### EXERCISE
Output, as a JSON list of strings with one string per line, the lines of the listing between the line holding "Where should I" and the line holding "click(x=205, y=35)", inclusive. Skip blank lines and leave the pictures out.

### PROVIDED RECORDS
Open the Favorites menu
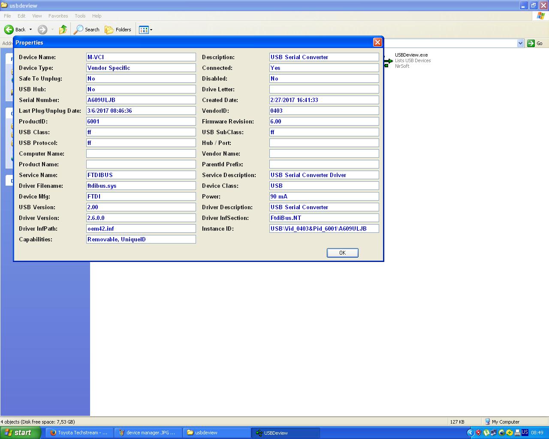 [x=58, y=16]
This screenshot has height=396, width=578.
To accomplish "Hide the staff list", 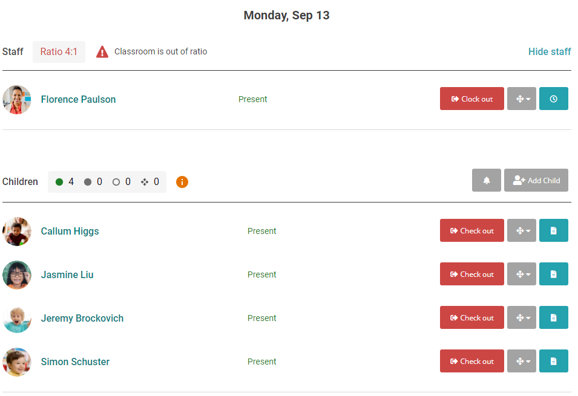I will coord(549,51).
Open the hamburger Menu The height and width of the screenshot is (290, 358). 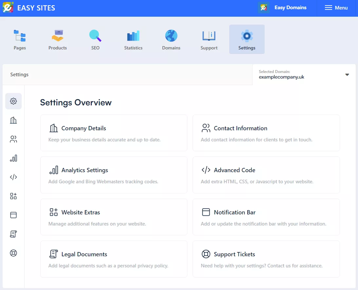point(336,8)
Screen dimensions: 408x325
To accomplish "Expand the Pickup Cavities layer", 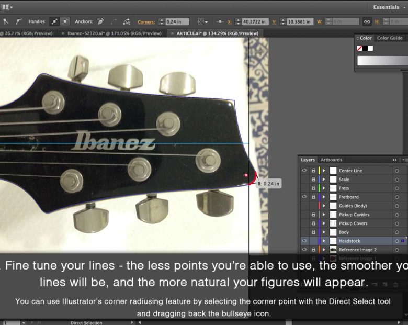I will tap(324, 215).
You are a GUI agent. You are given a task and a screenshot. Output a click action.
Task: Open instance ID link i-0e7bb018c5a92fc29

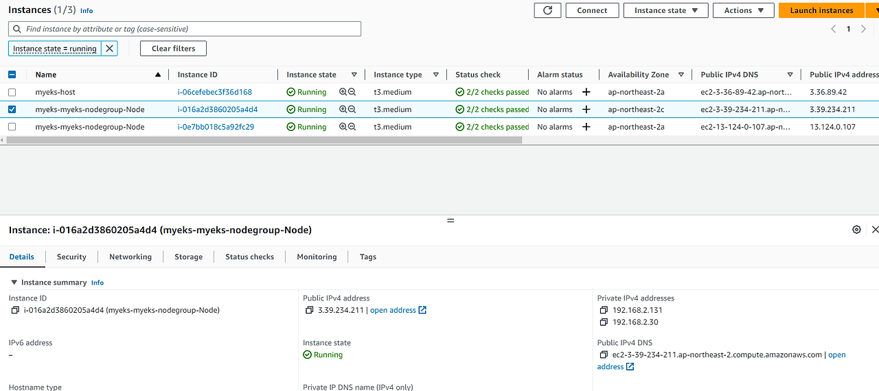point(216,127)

* * *

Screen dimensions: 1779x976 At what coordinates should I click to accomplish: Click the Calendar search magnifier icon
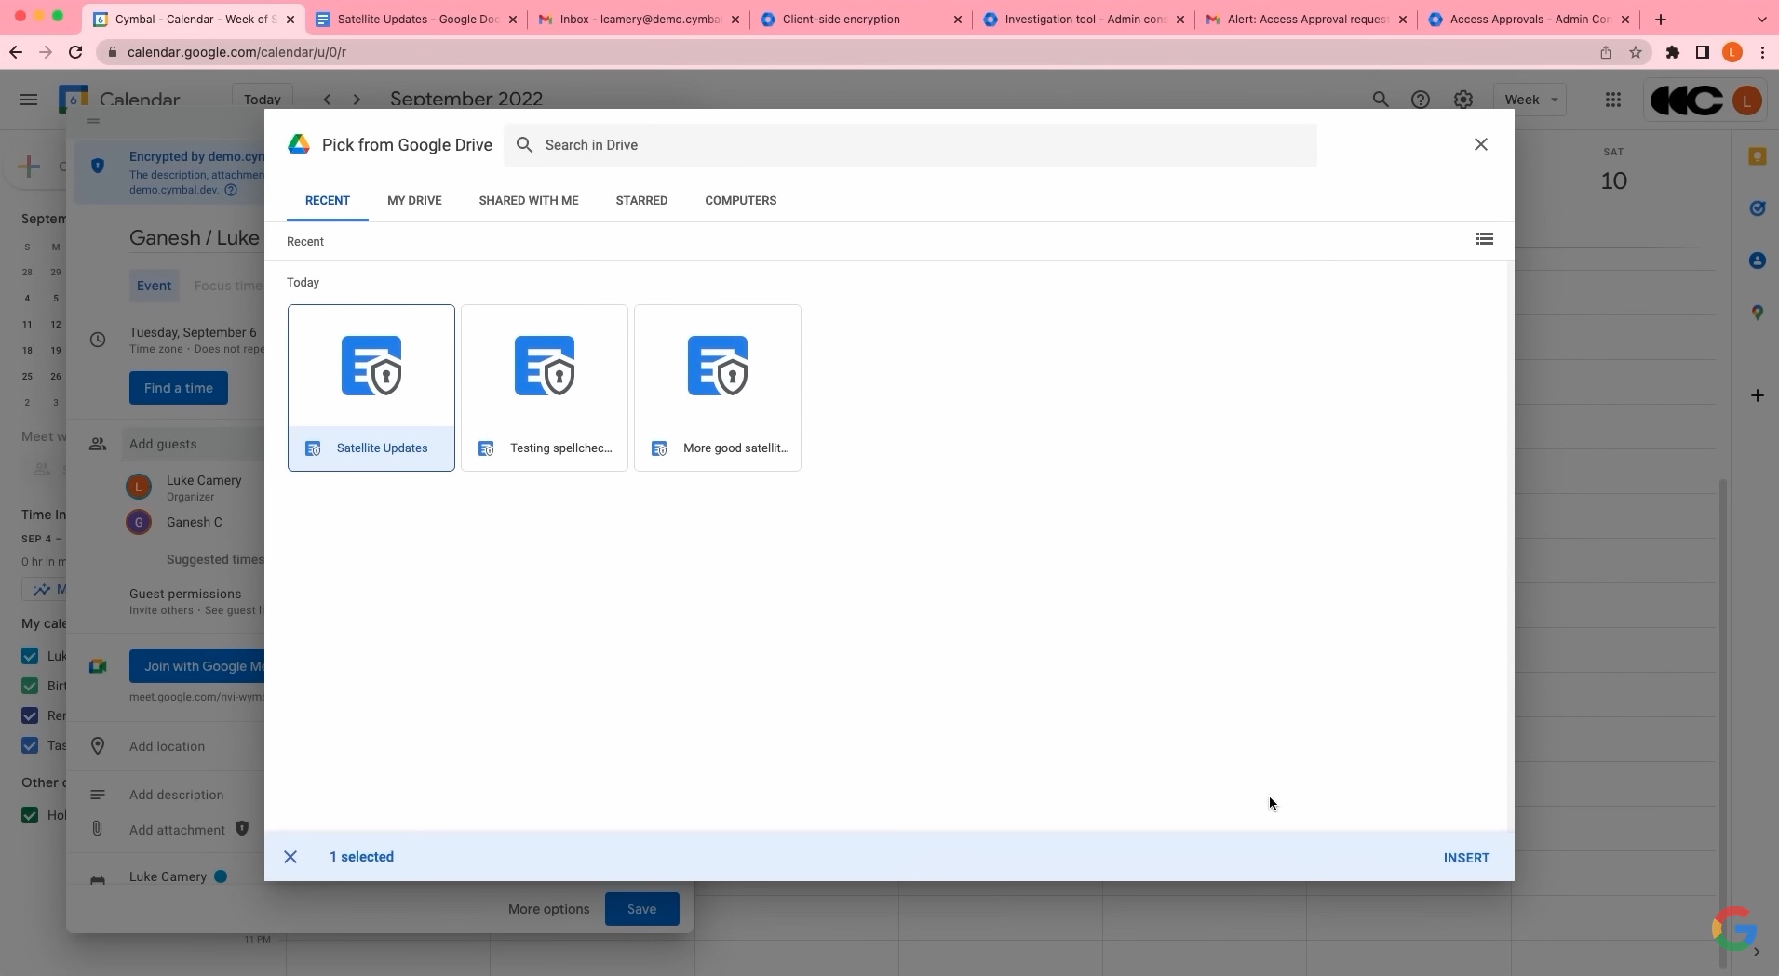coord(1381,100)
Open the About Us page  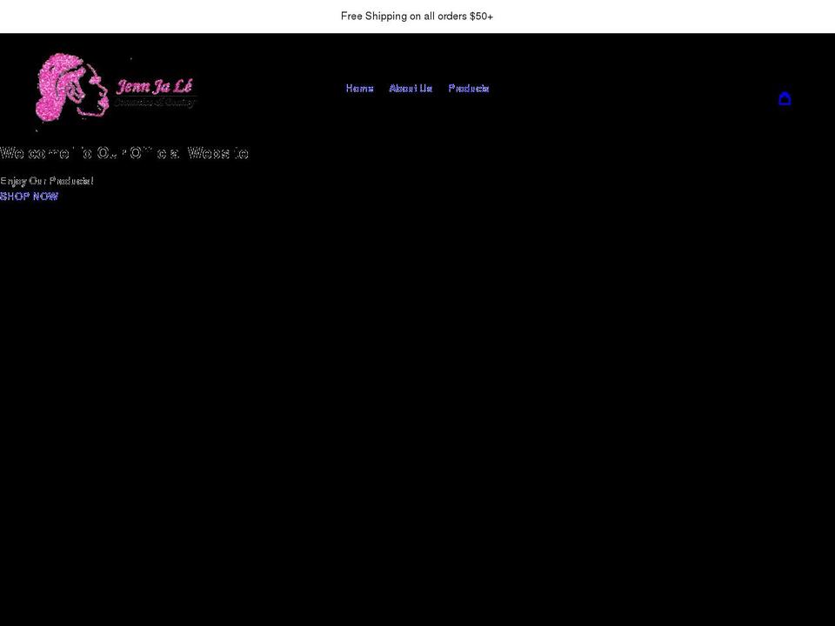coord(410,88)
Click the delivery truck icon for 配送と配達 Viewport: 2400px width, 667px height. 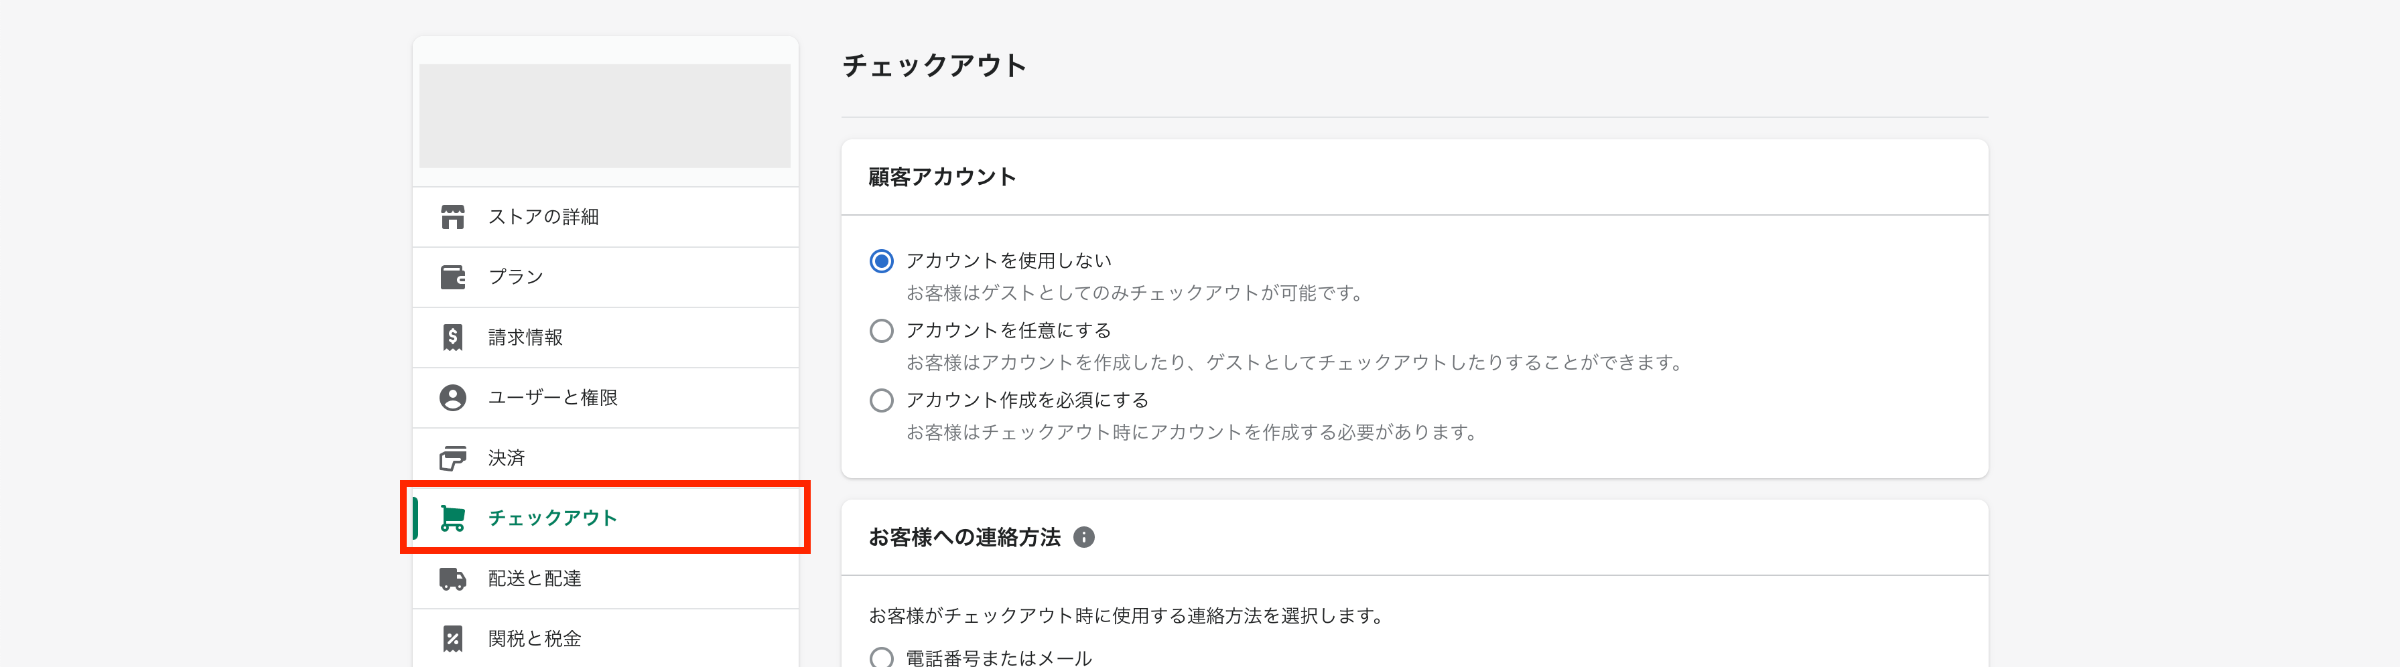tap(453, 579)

---

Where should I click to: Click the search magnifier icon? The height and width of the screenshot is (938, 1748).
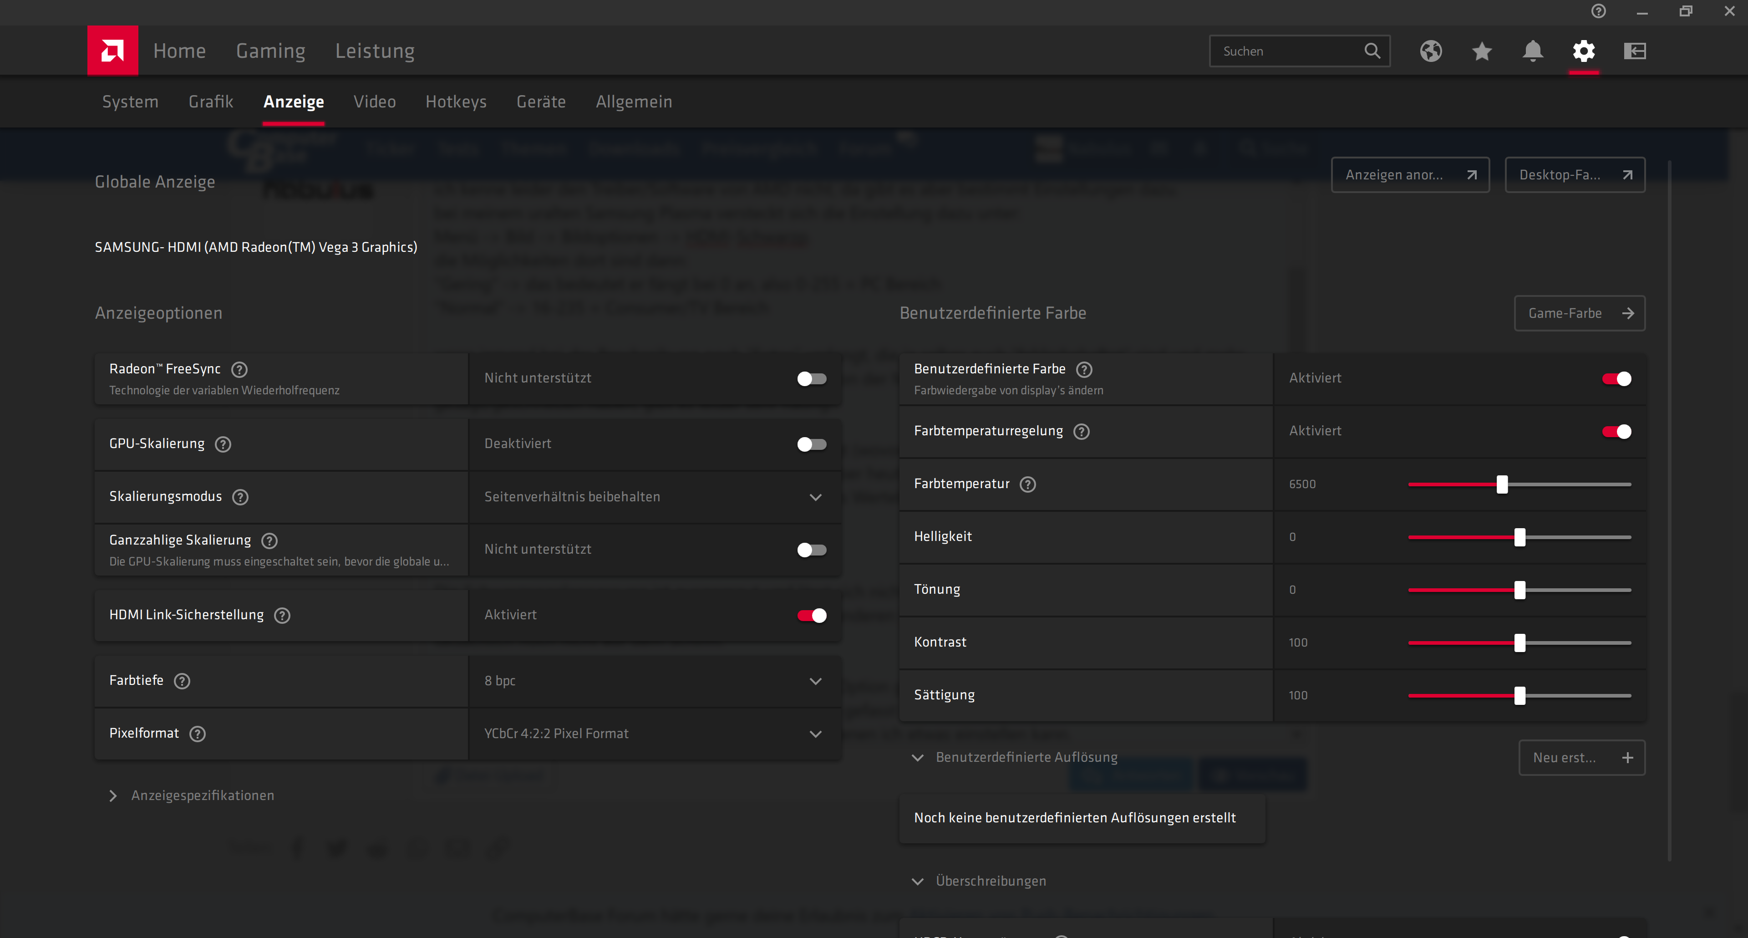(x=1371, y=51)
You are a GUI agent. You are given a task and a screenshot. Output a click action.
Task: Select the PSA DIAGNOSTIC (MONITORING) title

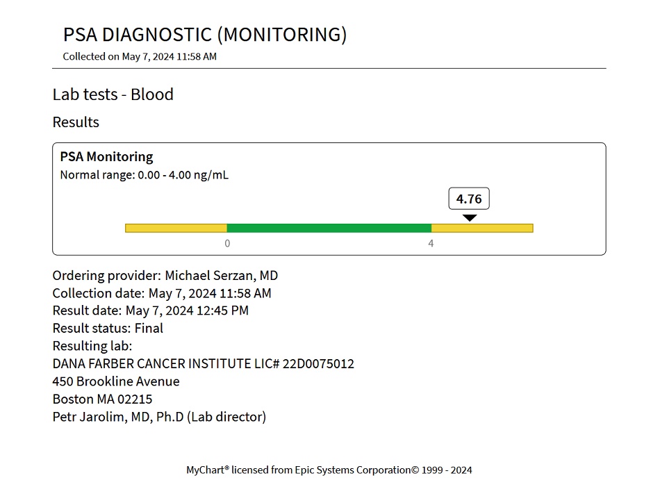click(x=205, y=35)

### WRITTEN SOLUTION
[
  "Where should I click to: Click the search magnifier icon? The height and width of the screenshot is (938, 1748).",
  "(x=1371, y=51)",
  "You are a GUI agent. You are given a task and a screenshot. Output a click action.",
  "Task: Select the PSA DIAGNOSTIC (MONITORING) title",
  "click(x=205, y=35)"
]